*WORK ITEM*. Every record below is to be retyped exactly, with any pictures left out.

▼

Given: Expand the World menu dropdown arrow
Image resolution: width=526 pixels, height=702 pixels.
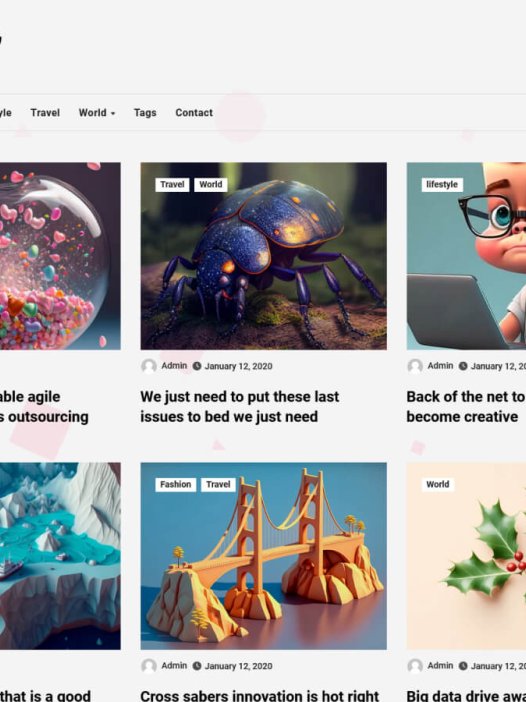Looking at the screenshot, I should pyautogui.click(x=113, y=113).
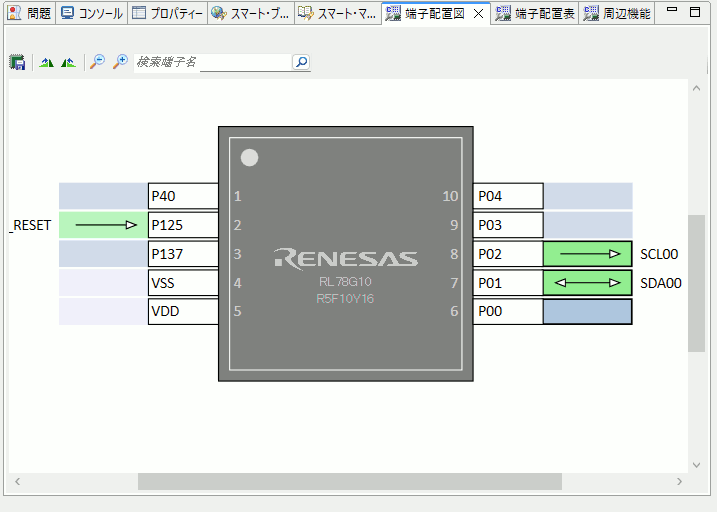Click the first green rotate icon
Image resolution: width=717 pixels, height=512 pixels.
pyautogui.click(x=46, y=62)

▲

*TASK SOLUTION*.
Given: Expand the World menu dropdown arrow
Image resolution: width=526 pixels, height=702 pixels.
Looking at the screenshot, I should pyautogui.click(x=113, y=113).
Click the first green rotate icon
Image resolution: width=717 pixels, height=512 pixels.
pyautogui.click(x=46, y=62)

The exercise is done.